The BBC's Moscow correspondent said Saturday she was told by the Russian authorities that she "can't ever come back to Russia" after her visa was not renewed and she was effectively expelled from the country.
Moscow told veteran correspondent Sarah Rainsford that she would have to leave the country when her current visa expires in August, at a time of simmering tensions between Russia and the West and a crackdown on independent media.
"This is not a failure to renew my visa, although technically that's kind of what it is.

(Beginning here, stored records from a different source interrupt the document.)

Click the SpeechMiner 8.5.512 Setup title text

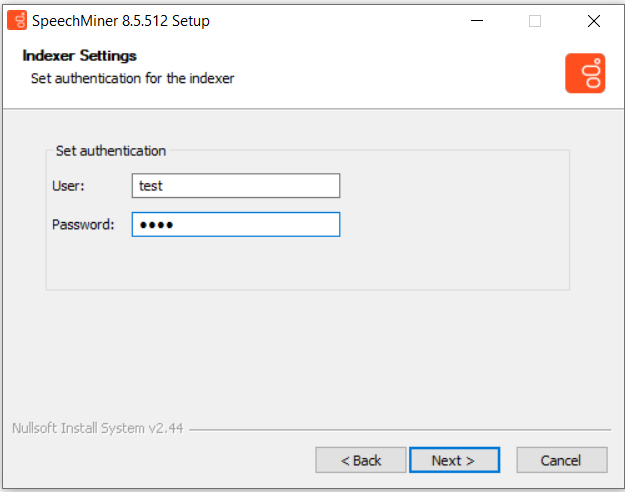coord(121,21)
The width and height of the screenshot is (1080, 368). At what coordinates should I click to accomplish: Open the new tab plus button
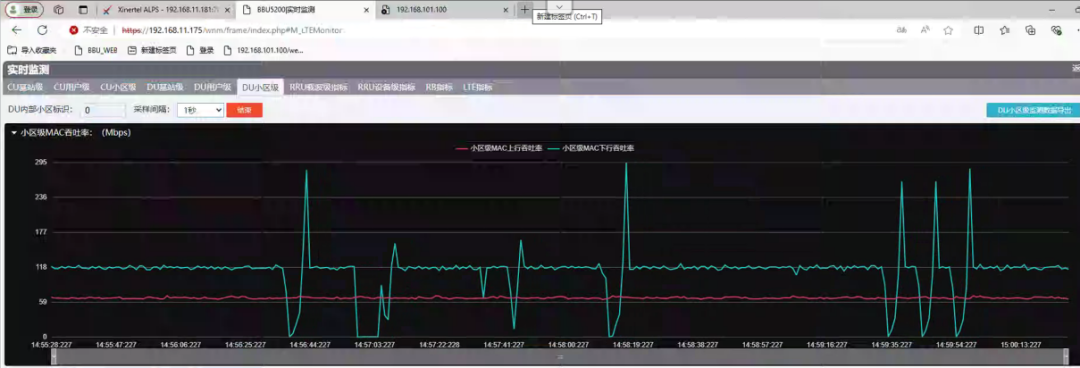[x=525, y=10]
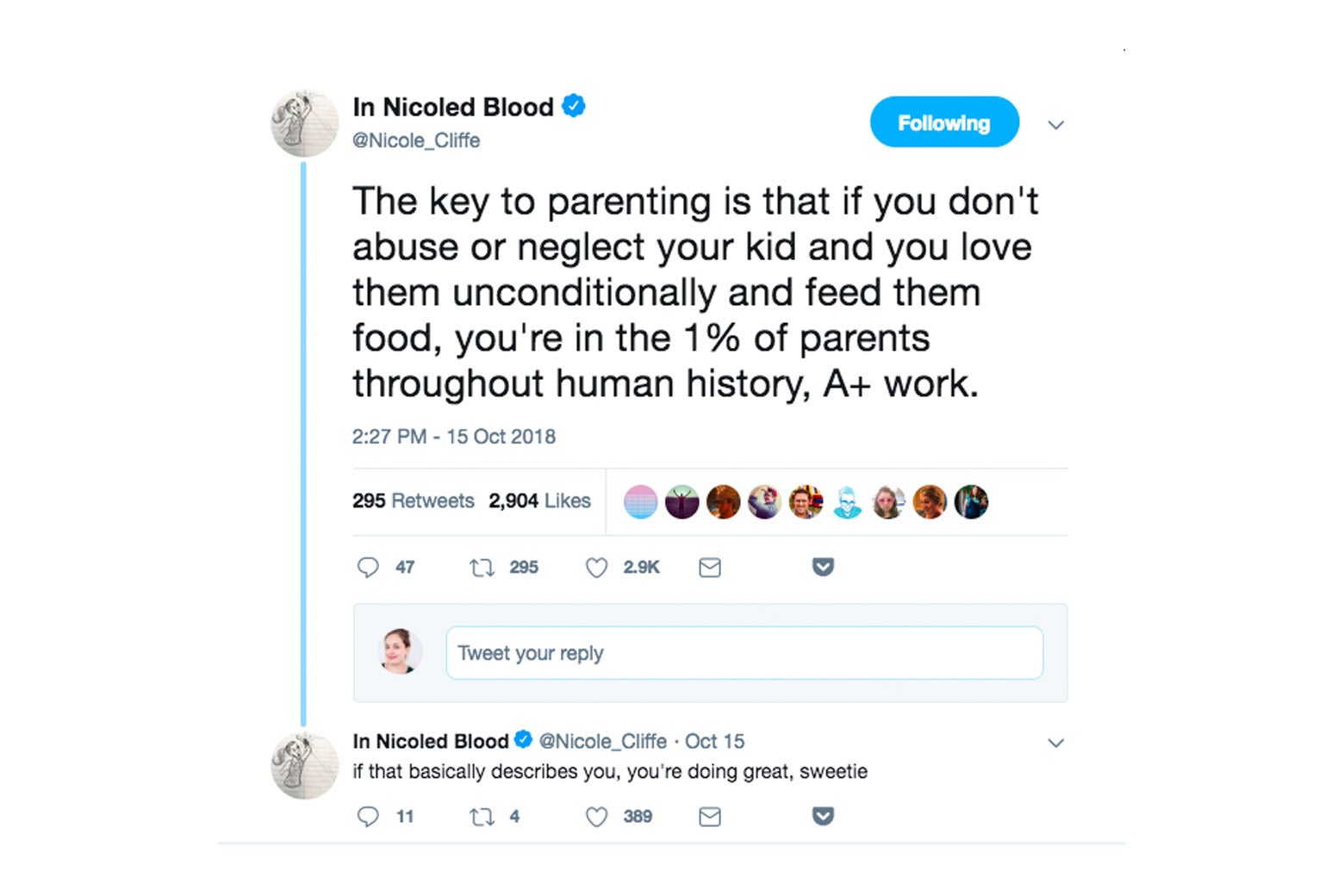Open @Nicole_Cliffe's profile
Viewport: 1344px width, 896px height.
point(418,140)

I'm being expelled, and I've been told that I can't come back ever," Rainsford told BBC Radio 4.
The journalist called the decision "devastating personally" and "shocking."
"It's not just any old place" she said.
"It's almost a third of my life that I've lived in Russia... I've really loved trying to tell the story of Russia to the world, but it is increasingly a difficult story to tell."
The BBC on Friday accused Russia of "a direct assault on media freedom" and said Rainsford was an "exceptional and fearless journalist."
Rainsford said Moscow had told her the move was a reaction to Britain's decision not to renew the visa of a Russian journalist.
"The 90s was a time of new and exciting freedoms for Russia, and I suppose my career here as a journalist has charted the path through which those freedoms have been reduced and reduced and reduced," she said.
The BBC, which is publicly funded through an annual licence fee of all television set holders but editorially independent of government, is regularly accused of political bias at home.
But it also comes under fire abroad, including in China, where in March this year one of its senior correspondents left for Taiwan, after facing pressure over his reporting.